Challenge:
Can you copy the material below word for word, from the line with "2020年 (498, 334)" through the end of the material, leaving any pictures out of your answer?

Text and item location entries
^^^^^^^^^^^^^^^^
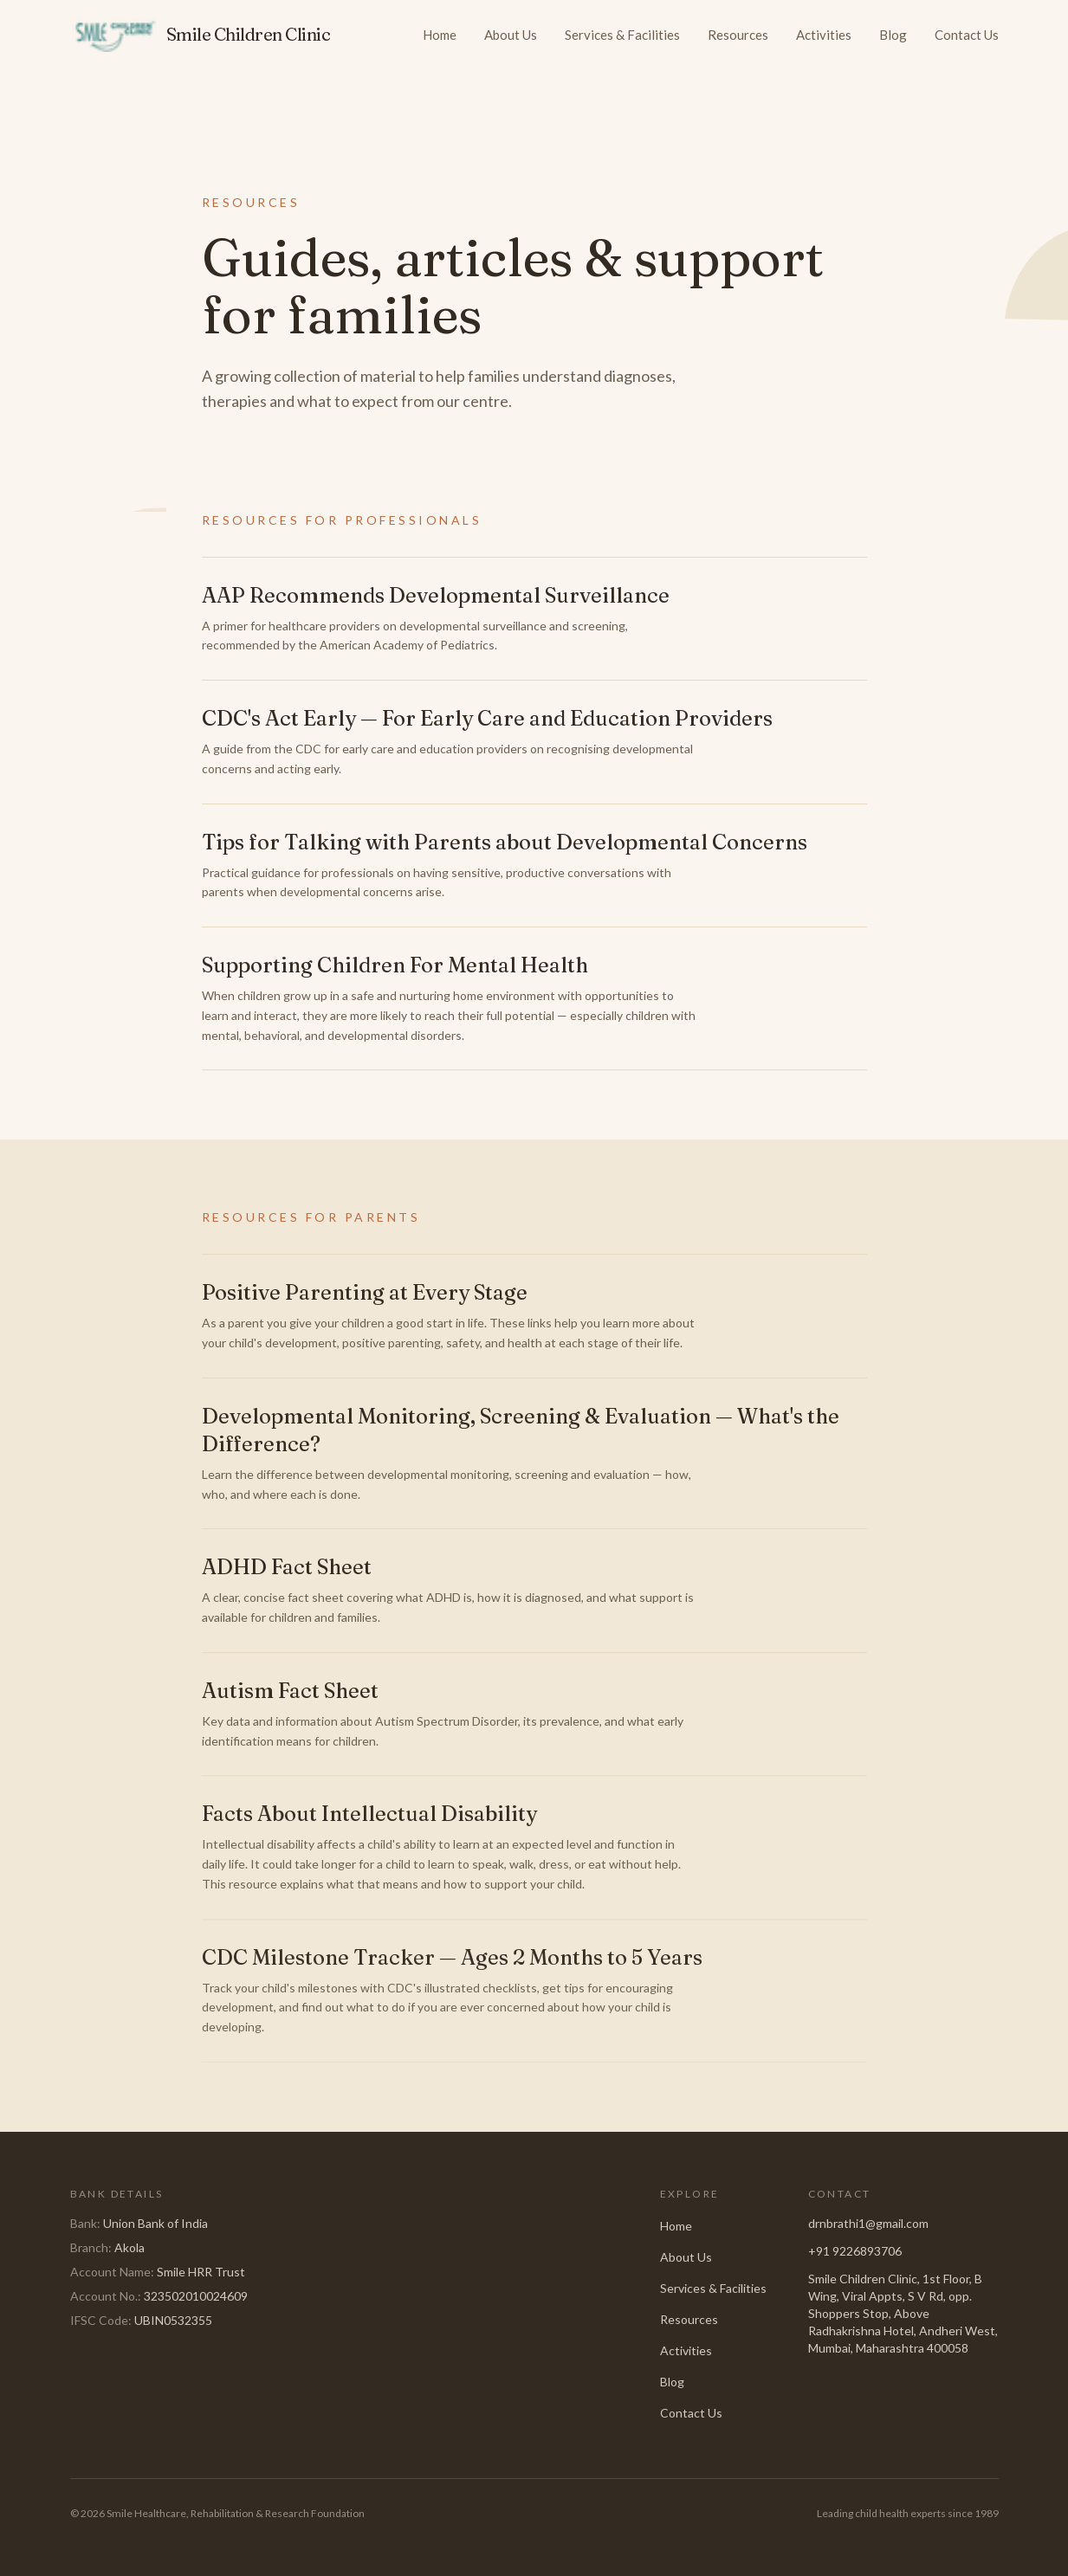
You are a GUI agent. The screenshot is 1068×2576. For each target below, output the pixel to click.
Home (439, 34)
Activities (823, 34)
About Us (510, 34)
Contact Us (967, 34)
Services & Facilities (622, 34)
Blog (893, 34)
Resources (738, 34)
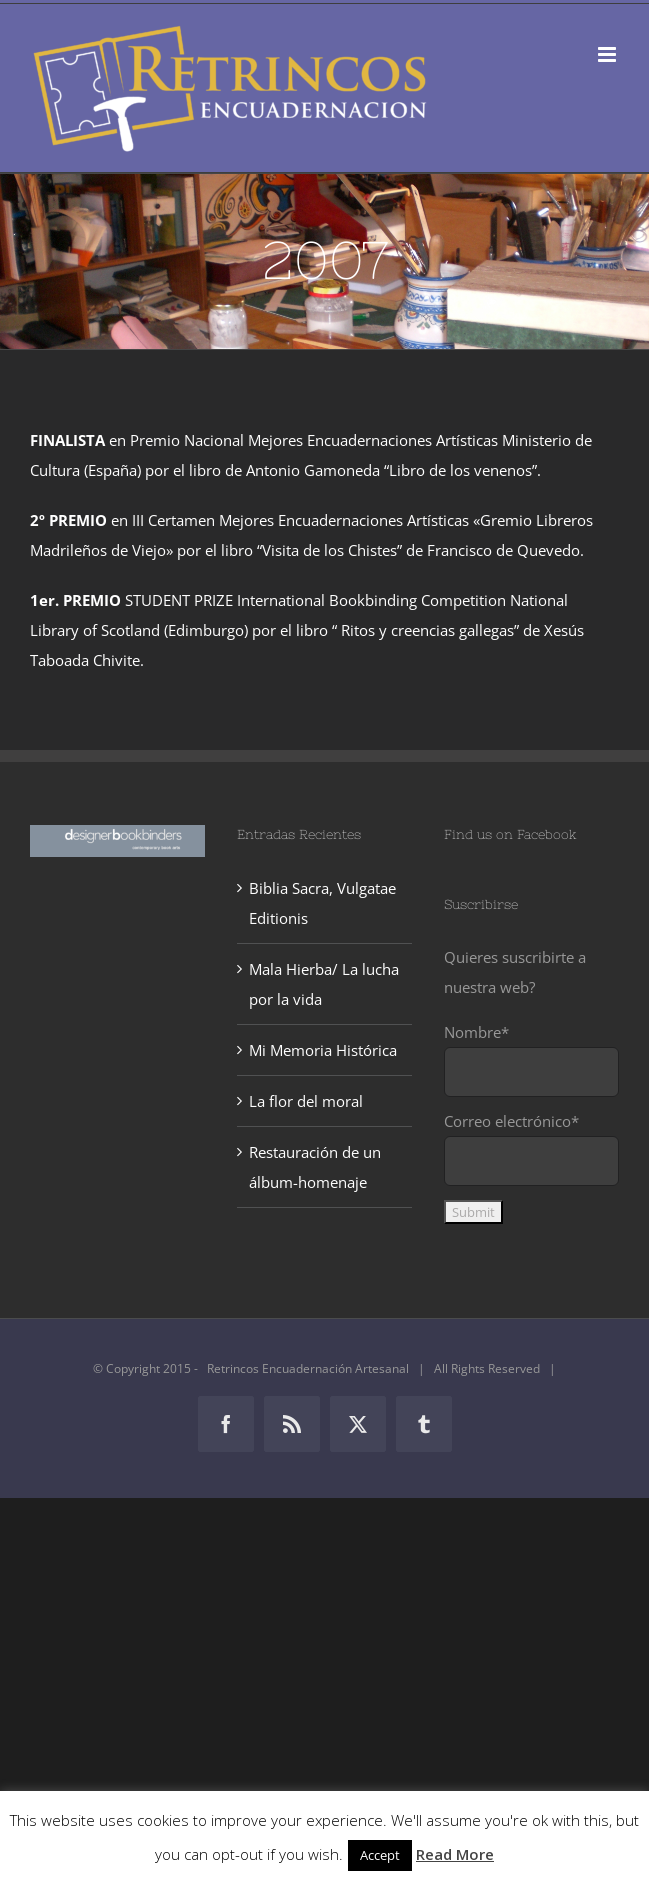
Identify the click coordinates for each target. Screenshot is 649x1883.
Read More (455, 1854)
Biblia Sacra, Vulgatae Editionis (322, 903)
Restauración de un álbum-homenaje (315, 1167)
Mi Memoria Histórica (323, 1050)
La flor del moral (306, 1101)
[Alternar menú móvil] (608, 54)
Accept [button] (380, 1855)
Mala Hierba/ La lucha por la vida (324, 984)
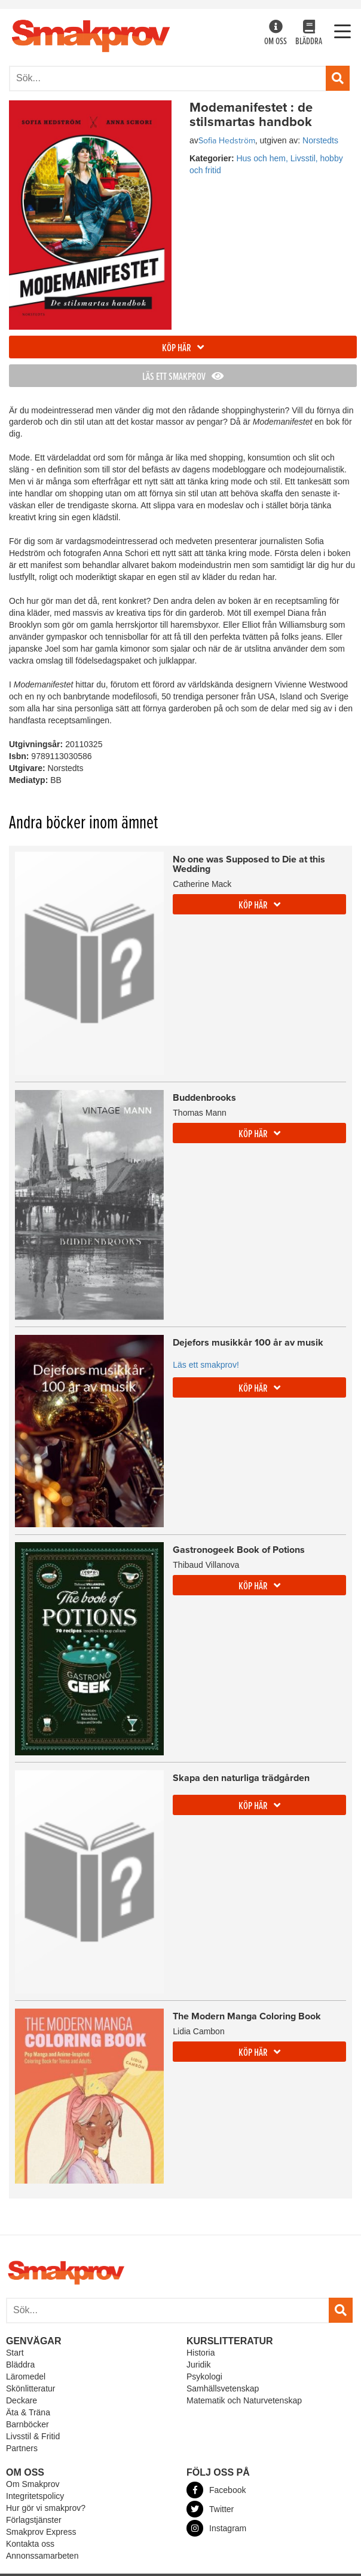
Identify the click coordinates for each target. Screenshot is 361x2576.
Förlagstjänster (34, 2520)
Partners (22, 2448)
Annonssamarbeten (42, 2555)
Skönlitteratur (30, 2388)
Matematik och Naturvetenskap (244, 2400)
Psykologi (204, 2376)
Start (15, 2352)
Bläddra (308, 34)
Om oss (275, 34)
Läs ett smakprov (183, 377)
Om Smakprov (32, 2484)
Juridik (198, 2364)
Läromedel (25, 2376)
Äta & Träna (28, 2412)
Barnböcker (27, 2424)
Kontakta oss (30, 2544)
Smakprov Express (41, 2532)
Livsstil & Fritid (33, 2436)
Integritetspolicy (35, 2496)
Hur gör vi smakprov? (45, 2508)
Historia (200, 2352)
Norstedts (320, 140)
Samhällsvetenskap (222, 2388)
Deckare (21, 2400)
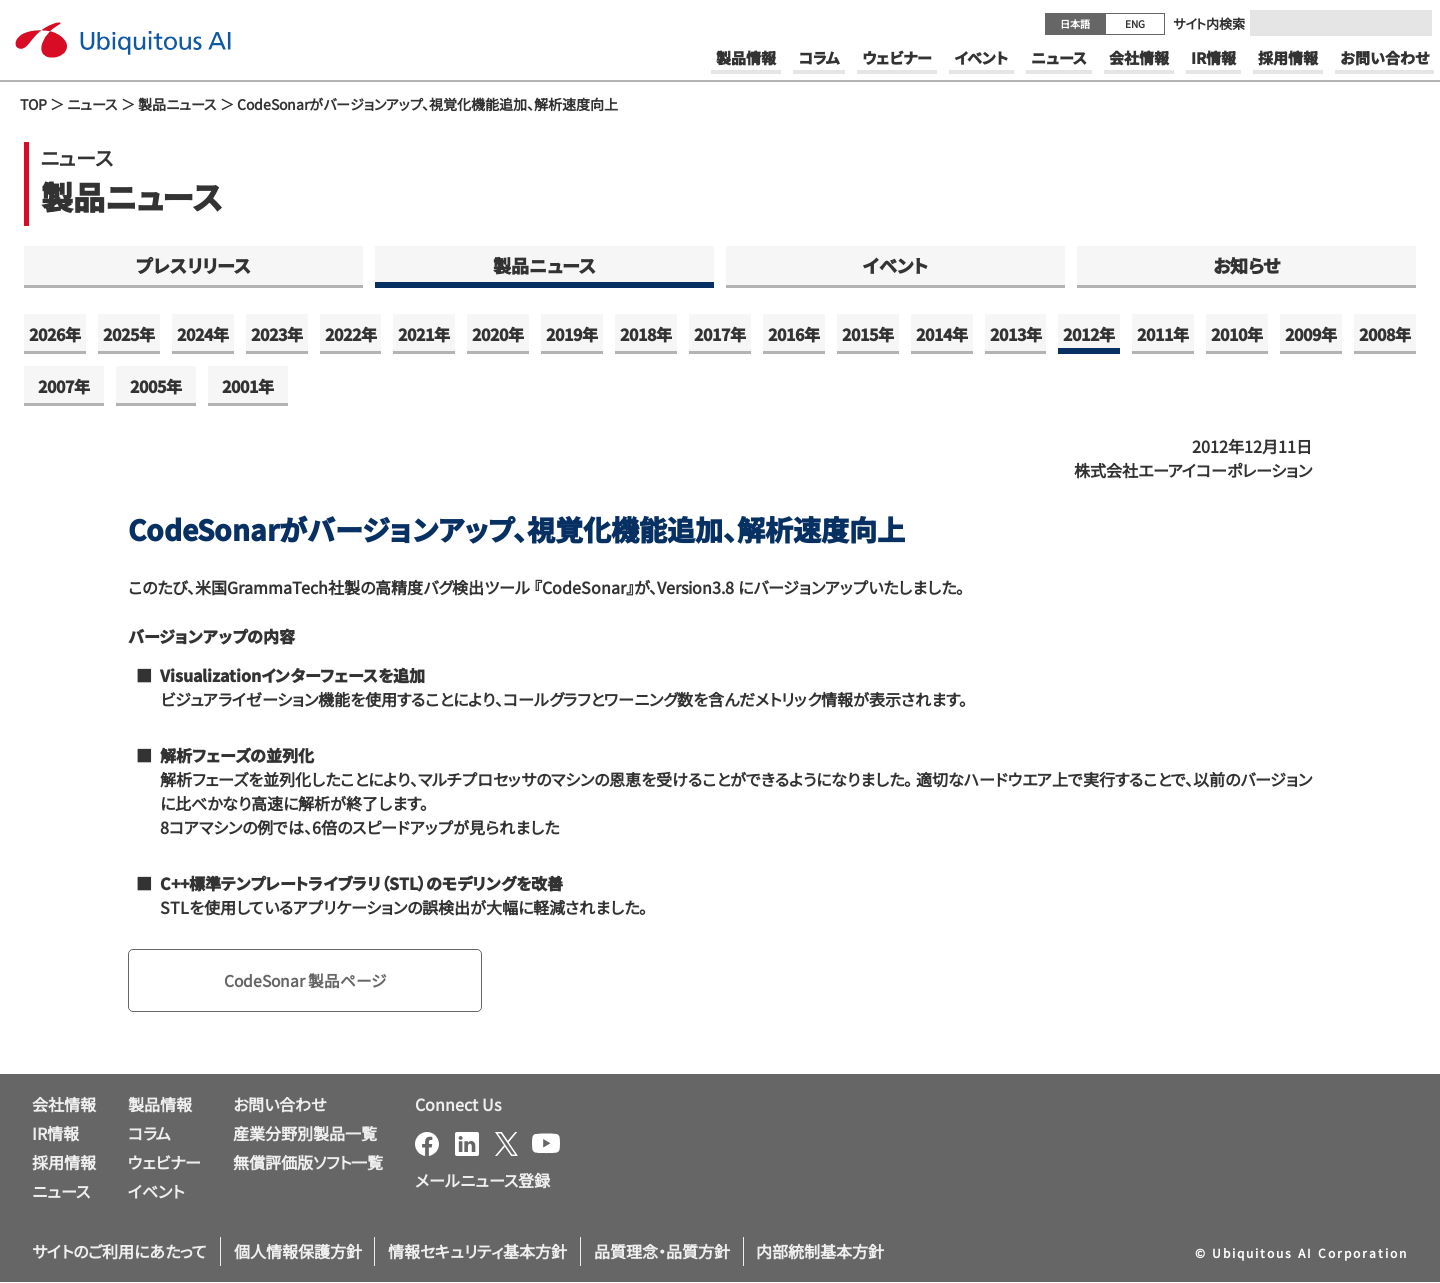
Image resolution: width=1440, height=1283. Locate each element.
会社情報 (64, 1105)
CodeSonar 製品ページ (307, 981)
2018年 (646, 334)
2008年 (1385, 334)
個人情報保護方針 (298, 1252)
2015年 (868, 334)
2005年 (156, 386)
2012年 (1089, 334)
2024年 (203, 334)
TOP (33, 104)
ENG (1135, 23)
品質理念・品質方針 (662, 1252)
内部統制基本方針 (820, 1252)
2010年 (1237, 334)
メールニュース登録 (482, 1181)
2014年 (942, 334)
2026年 (55, 334)
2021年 (424, 334)
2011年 (1163, 334)
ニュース (92, 104)
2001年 (248, 386)
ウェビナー (164, 1162)
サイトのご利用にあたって (119, 1252)
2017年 (720, 334)
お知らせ (1246, 265)
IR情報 (55, 1134)
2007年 (64, 386)
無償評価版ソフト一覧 (308, 1162)
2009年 (1311, 334)
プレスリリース (193, 265)
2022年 (351, 334)
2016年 (794, 334)
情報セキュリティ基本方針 (477, 1252)
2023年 (277, 334)
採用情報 (64, 1162)
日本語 (1075, 23)
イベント (895, 265)
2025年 (129, 334)
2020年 (498, 334)
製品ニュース (177, 104)
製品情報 (160, 1105)
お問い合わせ (279, 1105)
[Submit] (1411, 23)
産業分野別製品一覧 (305, 1134)
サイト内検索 (1209, 23)
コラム (149, 1134)
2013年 (1016, 334)
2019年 (572, 334)
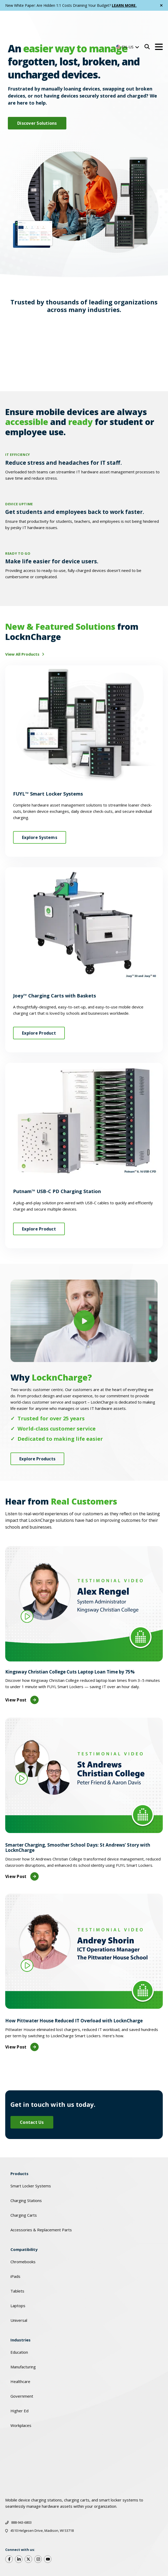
^^^^^^^^^^^^^^^^
Exercise result:
2020年 (498, 334)
製品ニュース (177, 104)
製品情報 (160, 1105)
お問い合わせ (279, 1105)
[Submit] (1411, 23)
産業分野別製品一覧 (305, 1134)
サイト内検索 (1209, 23)
コラム (149, 1134)
2013年 (1016, 334)
2019年 (572, 334)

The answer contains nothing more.